Esa culpa es “la persona fallecida, señalándonos”. Persiguiéndonos. Los ritos funerarios también sirven para moderar y gestionar esos sentimientos persecutorios que se apoderan de nosotros cuando alguien muere. Nos dan una oportunidad para iniciar ese proceso de ponernos en paz con el que se fue y con nosotros mismos.
El rito y la expresión
Los ritos funerarios también nos dan una oportunidad muy valiosa: la de manifestar nuestro dolor de viva voz, sin que seamos juzgados por ello. En estos rituales hay una especie de “permiso” social para llorar, para estar tristes e incluso experimentar cierto descontrol. Fuera de esos rituales, este tipo de comportamientos se tornan algo sospechosos.
El hecho de que el dolor se viva de forma colectiva también otorga consuelo. Aunque cada quien vive el sufrimiento de una manera particular, en los rituales funerarios el dolor es compartido y esto conforta. Su efecto es muy positivo, especialmente en ese momento inicial donde prima el estupor y gana fuerza la tentación de negar la realidad.
La compañía de los demás brinda la oportunidad de exteriorizar los sentimientos que se experimentan por aquella persona que se fue. Hablar de esa persona y retroalimentar mutuamente su recuerdo es algo que matiza el dolor. En ese sentido, también juega un papel terapéutico claramente eficaz en estas situaciones.

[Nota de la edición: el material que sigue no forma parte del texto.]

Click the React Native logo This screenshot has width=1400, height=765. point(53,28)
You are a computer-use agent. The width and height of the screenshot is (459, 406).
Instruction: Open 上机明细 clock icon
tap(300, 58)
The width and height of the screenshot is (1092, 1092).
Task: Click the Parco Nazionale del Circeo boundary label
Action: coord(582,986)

Los rituales funerarios, finalmente, también son una manera de honrar la memoria del que se fue. Es un acto de consideración, de respeto y de valoración. Quizás no le sirva de mucho a la persona fallecida, pero a los vivos sí les permite configurar gestos de afecto y prodigarlos. Expresiones póstumas que al menos dejan la sensación de “haber amado” por última vez. Ese solo hecho le da sentido a los rituales de despedida.